## Dataset records
▶
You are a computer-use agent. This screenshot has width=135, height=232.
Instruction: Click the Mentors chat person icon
◀
▶
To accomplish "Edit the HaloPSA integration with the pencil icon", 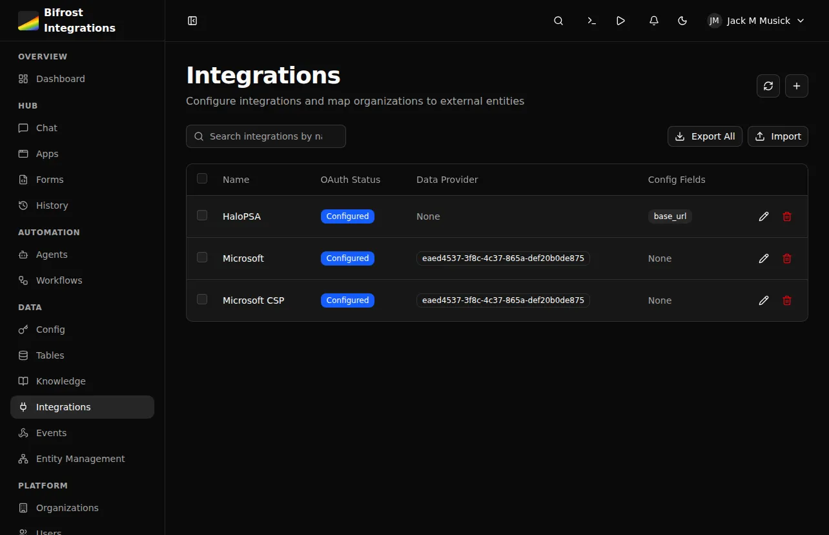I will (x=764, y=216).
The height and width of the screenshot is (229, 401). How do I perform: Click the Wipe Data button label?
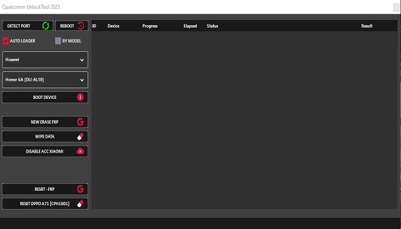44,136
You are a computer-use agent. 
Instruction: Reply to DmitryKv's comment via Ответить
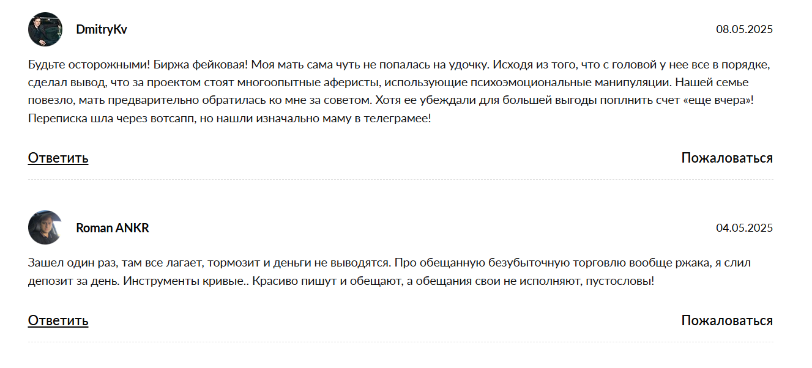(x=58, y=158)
◀
## Requirements
Return each line above that contains the string "screenshot". A line qualifies only when the letters match in case.

## Final result
You are a computer-use agent. This screenshot has width=135, height=232.
The height and width of the screenshot is (229, 401). How do I perform: Click the Wipe Data button label?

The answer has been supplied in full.